Exploration Sections

Challenge Summary & Information

Challenge

The goal of this challenge is to use a dataset based on millions of real anonymized accommodation reservations to come up with a strategy for making the best recommendation for their next destination in real-time.


Dataset

  • The training dataset consists of over a million of anonymized hotel reservations, based on real data, with the following features:
  • user_id - User ID
  • checkin - Reservation check-in date
  • checkout - Reservation check-out date- created_date - Date when the reservation was made
  • affiliate_id - An anonymized ID of affiliate channels where the booker came from (e.g. direct, some third party referrals, paid search engine, etc.)
  • device_class - desktop/mobile
  • booker_country - Country from which the reservation was made (anonymized)
  • hotel_country - Country of the hotel (anonymized)
  • city_id - city_id of the hotel’s city (anonymized)
  • utrip_id - Unique identification of user’s trip (a group of multi-destinations bookings within the same trip).
  • Note -Each reservation is a part of a customer’s trip (identified by utrip_id) which includes at least 4 consecutive reservations. The check-out date of a reservation is the check-in date of the following reservation in their trip. The evaluation dataset is constructed similarly, however the city_id of the final reservation of each trip is concealed and requires a prediction.


Evaluation & Goal

The goal of the challenge is to predict (and recommend) the final city (city_id) of each trip (utrip_id). We will evaluate the quality of the predictions based on the top four recommended cities for each trip by using metric (4 representing the four suggestion slots at Booking.com website). When the true city is one of the top 4 suggestions (regardless of the order), it is considered correct.

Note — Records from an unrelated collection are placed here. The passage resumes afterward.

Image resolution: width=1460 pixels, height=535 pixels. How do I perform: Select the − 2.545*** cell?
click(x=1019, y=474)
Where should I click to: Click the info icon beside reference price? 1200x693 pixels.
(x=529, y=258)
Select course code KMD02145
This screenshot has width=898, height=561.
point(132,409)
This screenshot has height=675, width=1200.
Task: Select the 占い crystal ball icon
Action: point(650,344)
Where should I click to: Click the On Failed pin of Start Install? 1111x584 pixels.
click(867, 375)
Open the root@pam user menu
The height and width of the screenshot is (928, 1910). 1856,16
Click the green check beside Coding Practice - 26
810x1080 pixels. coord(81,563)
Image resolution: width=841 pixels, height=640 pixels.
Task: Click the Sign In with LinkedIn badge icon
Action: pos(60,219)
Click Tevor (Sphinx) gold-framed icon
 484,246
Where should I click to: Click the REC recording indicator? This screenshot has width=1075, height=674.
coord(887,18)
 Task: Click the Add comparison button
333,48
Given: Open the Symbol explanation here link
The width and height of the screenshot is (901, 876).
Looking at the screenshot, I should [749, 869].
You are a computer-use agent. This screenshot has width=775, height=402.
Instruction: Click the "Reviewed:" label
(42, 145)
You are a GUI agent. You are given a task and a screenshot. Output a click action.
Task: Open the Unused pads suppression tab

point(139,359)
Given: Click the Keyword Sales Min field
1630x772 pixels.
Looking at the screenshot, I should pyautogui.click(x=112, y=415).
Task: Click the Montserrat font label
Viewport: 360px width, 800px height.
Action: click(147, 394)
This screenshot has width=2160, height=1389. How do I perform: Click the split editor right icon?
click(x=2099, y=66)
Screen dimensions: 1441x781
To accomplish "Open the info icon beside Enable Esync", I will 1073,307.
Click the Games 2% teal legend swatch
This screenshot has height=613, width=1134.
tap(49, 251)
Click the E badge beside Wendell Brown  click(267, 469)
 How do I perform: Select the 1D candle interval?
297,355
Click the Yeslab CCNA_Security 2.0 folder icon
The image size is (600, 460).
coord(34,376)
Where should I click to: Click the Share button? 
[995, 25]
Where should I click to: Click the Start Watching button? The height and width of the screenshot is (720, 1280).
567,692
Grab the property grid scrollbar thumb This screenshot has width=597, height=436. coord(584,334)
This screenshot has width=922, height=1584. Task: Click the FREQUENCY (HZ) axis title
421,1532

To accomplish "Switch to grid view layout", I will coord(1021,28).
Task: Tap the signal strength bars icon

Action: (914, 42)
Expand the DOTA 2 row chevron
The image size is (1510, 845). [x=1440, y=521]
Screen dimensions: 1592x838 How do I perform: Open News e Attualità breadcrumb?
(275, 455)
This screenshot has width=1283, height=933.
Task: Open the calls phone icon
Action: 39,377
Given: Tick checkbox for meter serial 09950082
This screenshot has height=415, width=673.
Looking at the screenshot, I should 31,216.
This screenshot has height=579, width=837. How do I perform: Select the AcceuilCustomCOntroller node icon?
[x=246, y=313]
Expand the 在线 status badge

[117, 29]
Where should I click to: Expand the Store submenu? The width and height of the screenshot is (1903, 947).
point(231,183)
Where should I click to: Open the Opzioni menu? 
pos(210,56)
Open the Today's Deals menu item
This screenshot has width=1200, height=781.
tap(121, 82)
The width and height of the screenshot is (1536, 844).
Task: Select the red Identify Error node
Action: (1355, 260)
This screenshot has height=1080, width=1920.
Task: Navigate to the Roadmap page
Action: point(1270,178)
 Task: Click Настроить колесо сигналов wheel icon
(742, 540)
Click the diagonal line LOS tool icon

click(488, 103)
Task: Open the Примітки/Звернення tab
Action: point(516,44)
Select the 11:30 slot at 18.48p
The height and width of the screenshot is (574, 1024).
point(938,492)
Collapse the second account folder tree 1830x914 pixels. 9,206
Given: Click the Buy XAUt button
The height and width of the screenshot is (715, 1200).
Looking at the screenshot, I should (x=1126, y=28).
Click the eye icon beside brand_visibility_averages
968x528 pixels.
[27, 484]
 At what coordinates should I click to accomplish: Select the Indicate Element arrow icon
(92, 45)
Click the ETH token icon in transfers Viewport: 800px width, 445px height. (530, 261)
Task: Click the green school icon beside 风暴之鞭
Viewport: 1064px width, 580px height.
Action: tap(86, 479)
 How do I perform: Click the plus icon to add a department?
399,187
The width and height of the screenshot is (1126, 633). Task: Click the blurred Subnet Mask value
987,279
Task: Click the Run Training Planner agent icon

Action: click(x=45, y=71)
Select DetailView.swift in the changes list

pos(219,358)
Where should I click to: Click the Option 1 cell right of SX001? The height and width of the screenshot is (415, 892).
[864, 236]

Structure of Project & Exploration

Quotes on Data & Analytics

“Data are just summaries of thousands of stories – tell a few of those stories to help make the data meaningful.” — Chip & Dan Heath

“A data scientist is someone who can obtain, scrub, explore, model, and interpret data, blending hacking, statistics, and machine learning. Data scientists not only are adept at working with data, but appreciate data itself as a first-class product.” – Hillary Mason, founder, Fast Forward Labs.

“Information is the oil of the 21st century, and analytics is the combustion engine.” – Peter Sondergaard, senior vice president, Gartner Research.


What are my aims with this exploration?

  • Distributions
  • Basic Descriptive Metrics
  • Correlations/ Relationships
  • Identifying Outliers or Odd Data
  • Seasonality/Time Series
  • Creation of New Columns for Feature Engineering
  • Outlier Detection
  • Volume


Structure of the Exploration

  • Questions: Questions will be asked previous to the visualization to make sure the visualizations shown in this project are insightful.

  • Summary: After each section I will provide a summary to understand what we got from the visualizations

  • Observations/Comments: Any observations I made with a given metric or visual or comments I have about a given summary of data


Objective of the Exploration

  • Observations - What can we learn from this deep dive that we didn’t know before from our inital observations of the dataset.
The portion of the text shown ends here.